§ **What the exercise asks**
Repeat, exactly as written, all of the entries, but not their pictures.

§ **Data extracts**
# # # #
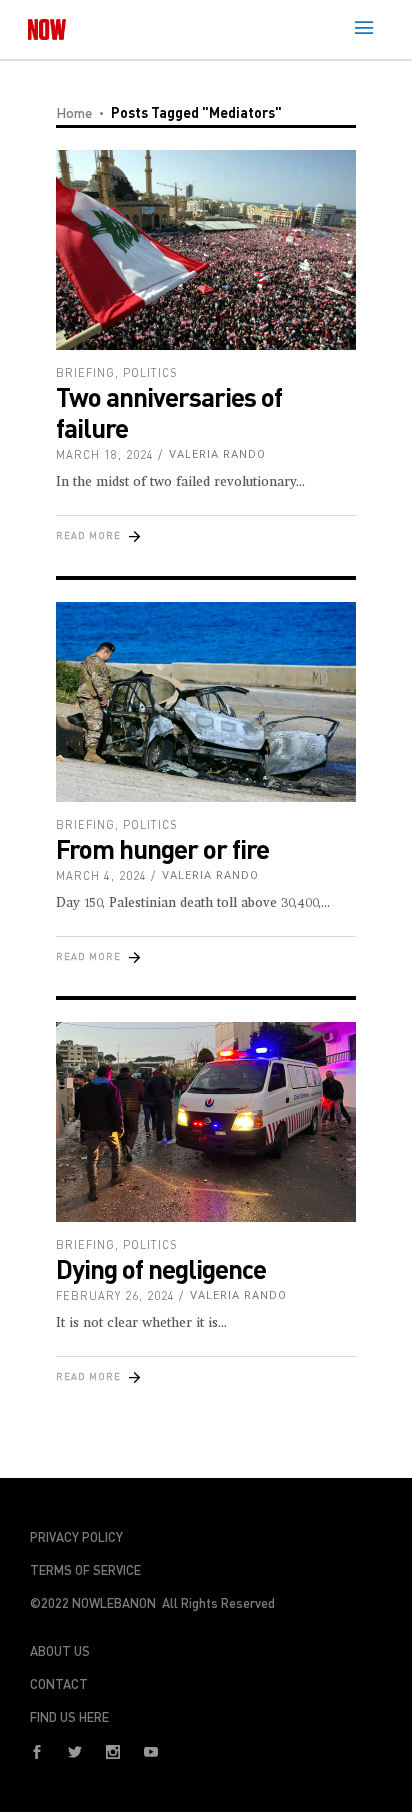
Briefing (85, 372)
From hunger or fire (162, 848)
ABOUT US (60, 1651)
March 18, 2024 (105, 454)
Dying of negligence (161, 1268)
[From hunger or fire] (206, 702)
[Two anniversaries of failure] (206, 250)
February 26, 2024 (115, 1295)
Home (74, 112)
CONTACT (59, 1684)
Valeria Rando (217, 454)
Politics (150, 372)
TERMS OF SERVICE (85, 1570)
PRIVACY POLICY (76, 1537)
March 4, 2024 (101, 875)
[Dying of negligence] (206, 1122)
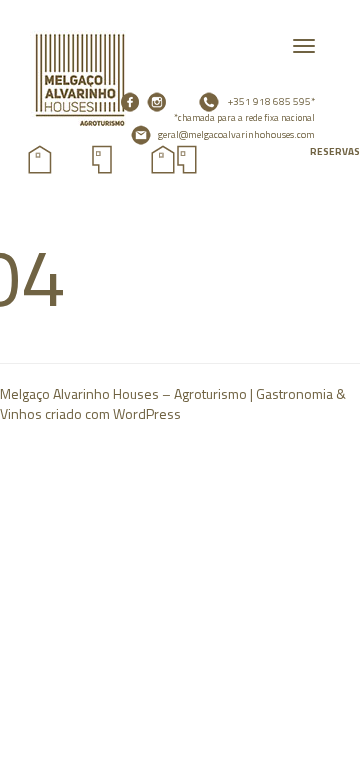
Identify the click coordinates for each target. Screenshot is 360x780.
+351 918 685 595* (244, 109)
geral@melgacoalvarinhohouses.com (236, 133)
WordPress (147, 413)
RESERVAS (335, 152)
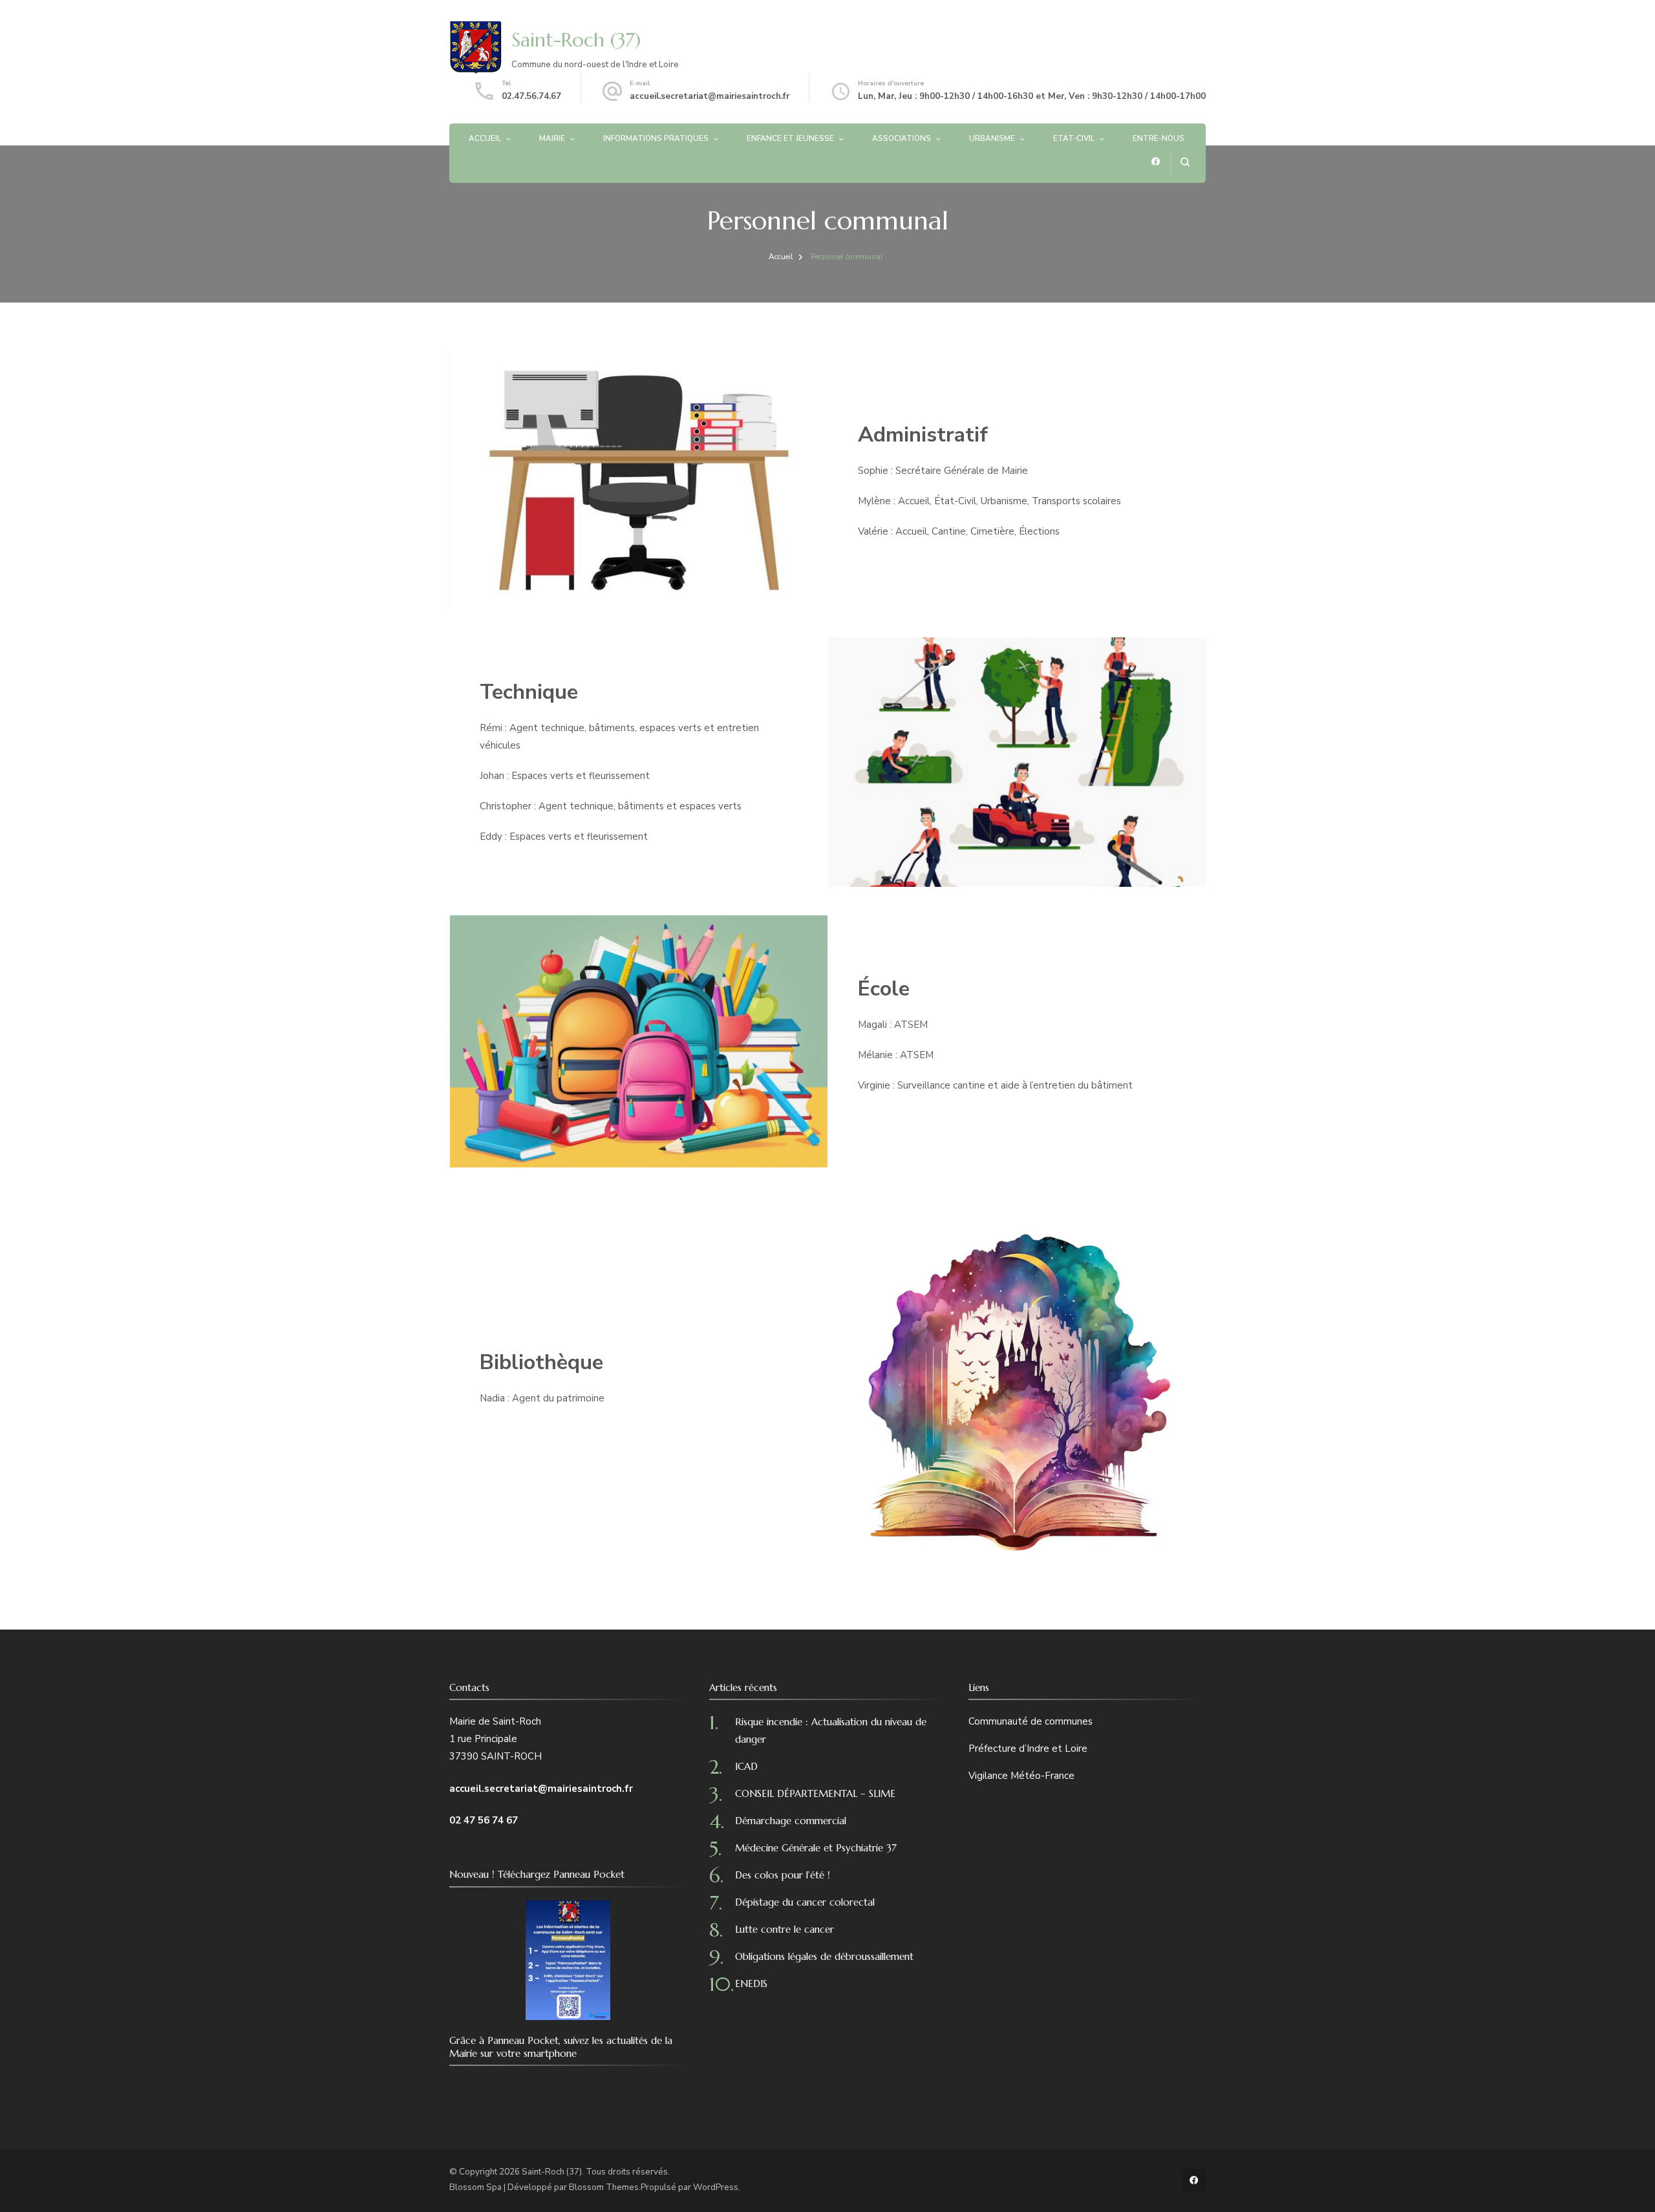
# # # #
§ **Exercise solution**
Briefing (85, 372)
From hunger or fire (162, 848)
ABOUT US (60, 1651)
March 18, 2024 (105, 454)
Dying of negligence (161, 1268)
[From hunger or fire] (206, 702)
[Two anniversaries of failure] (206, 250)
February 26, 2024 (115, 1295)
Home (74, 112)
CONTACT (59, 1684)
Valeria Rando (217, 454)
Politics (150, 372)
TERMS OF SERVICE (85, 1570)
PRIVACY POLICY (76, 1537)
March 4, 2024 (101, 875)
[Dying of negligence] (206, 1122)
Identify the click coordinates for each target. Screenshot is 360x780.
+351 918 685 595* (244, 109)
geral@melgacoalvarinhohouses.com (236, 133)
WordPress (147, 413)
RESERVAS (335, 152)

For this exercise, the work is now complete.